Use Unsupervised methods when you don't have labels or want to reduce redundancy without considering target. Use Supervised methods when you have domain labels and want to select features relevant to predicting the target variable.
Compare Filter and Wrapper methods on algorithm fit.
Filter methods are independent of any algorithm - results are generalizable across different models. Wrapper methods are tailored to a specific data mining algorithm - optimized for that algorithm but may not transfer well to others.
Compare Filter and Wrapper methods on handling feature interactions.
Wrapper methods handle feature interactions well - they evaluate features together as subsets, capturing synergies. Filter methods assess features independently - may miss important interactions between features that work well together.
What is the key principle for choosing a feature selection method?
No one-size-fits-all method exists. Choose based on: dataset size/dimensionality, computational budget, interpretability vs performance needs, domain knowledge, chosen algorithm, and feature relationships. Hybrid approaches often work best.
Why might you discretize data for feature selection even though it can work with non-numerical data?
While discretization allows PCA-like methods to work with categorical data, it may lose important relationships between categories. Feature selection preserves original categorical features and their natural meaning, making rules more interpretable without information loss from transformation.
What is the difference between "highly correlated" thresholds in practice?
"Highly" is practitioner-defined, typically Pearson correlation > 0.9 or 0.95. You stop removing features when remaining correlations fall below your chosen threshold. The exact value depends on how aggressively you want to reduce redundancy versus retain information.
How does Mutual Information differ from Correlation for feature selection?
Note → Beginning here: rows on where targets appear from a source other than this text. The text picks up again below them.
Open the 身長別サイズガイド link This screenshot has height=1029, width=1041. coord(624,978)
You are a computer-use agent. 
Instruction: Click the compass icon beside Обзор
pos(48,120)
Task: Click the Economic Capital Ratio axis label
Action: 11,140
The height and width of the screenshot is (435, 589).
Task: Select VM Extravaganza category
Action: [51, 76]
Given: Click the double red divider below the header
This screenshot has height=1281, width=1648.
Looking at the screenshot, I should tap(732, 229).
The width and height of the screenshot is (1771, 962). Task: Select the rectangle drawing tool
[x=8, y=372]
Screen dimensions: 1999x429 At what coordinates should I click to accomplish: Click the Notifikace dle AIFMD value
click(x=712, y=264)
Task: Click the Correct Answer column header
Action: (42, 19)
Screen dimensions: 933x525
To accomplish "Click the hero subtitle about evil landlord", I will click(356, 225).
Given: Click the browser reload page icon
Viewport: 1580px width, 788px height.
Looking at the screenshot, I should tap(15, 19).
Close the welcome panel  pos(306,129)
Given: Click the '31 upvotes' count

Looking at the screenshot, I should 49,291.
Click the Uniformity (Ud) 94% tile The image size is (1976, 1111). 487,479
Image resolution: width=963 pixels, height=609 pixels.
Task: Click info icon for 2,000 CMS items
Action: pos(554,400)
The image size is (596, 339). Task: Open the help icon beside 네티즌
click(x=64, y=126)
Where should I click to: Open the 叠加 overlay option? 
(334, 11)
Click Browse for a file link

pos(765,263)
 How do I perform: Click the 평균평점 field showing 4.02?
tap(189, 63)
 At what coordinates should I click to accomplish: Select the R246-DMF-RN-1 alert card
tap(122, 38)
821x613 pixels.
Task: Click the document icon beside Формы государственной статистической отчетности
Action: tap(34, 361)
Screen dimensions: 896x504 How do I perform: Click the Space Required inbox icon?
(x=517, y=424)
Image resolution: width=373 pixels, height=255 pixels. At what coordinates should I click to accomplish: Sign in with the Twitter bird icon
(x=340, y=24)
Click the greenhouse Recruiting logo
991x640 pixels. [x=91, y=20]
Correlation (Pearson) only detects LINEAR relationships between features and is limited to numerical data. Mutual Information can capture ANY kind of relationship (including nonlinear) and works with categorical variables, making it more versatile.
In supervised correlation filtering, what is the complete process?
What does a contingency table show in Chi-Square test?
A contingency table shows the observed frequencies (counts) of combinations between a categorical feature and categorical target. Rows represent feature values, columns represent target classes, and cells contain counts of samples with each combination.
Why do we use absolute value when ranking features by correlation with target?
Because both strong positive correlation and strong negative correlation indicate relevance to the target. A correlation of -0.8 is just as informative as +0.8 for prediction purposes - the sign shows direction but magnitude shows strength of relationship.
In the Chi-Square example with gender and pet preference, what was the conclusion?
With χ² = 4.102, df = 1, and critical value = 3.84 at α = 0.05, we reject H0 (independence). This means there IS a significant relationship between gender and pet preference, so gender should be kept as a predictive feature.
How do you interpret different entropy values: H(S) = 1, H(S) = 0.811, H(S) = 0?
H(S) = 1: Maximum uncertainty (perfectly balanced classes, like 50-50 split). H(S) = 0.811: Moderate uncertainty (unbalanced but mixed, like 25-75 split). H(S) = 0: No uncertainty (pure set, only one class present, like 0-100 split).
What makes feature selection challenging compared to other dimensionality reduction?
The search space grows exponentially - with n features, there are 2^n possible subsets. For 100 features, that's over 10^30 combinations. This makes exhaustive search impossible, requiring smart search strategies like forward/backward selection or genetic algorithms.
Why can't you always use PCA instead of feature selection for dimensionality reduction?
PCA creates transformed features that: 1) Are hard to interpret (lose original meaning), 2) Don't work directly with categorical features, 3) Make it impossible to extract meaningful rules using original variables, 4) Don't allow you to know which original features matter most.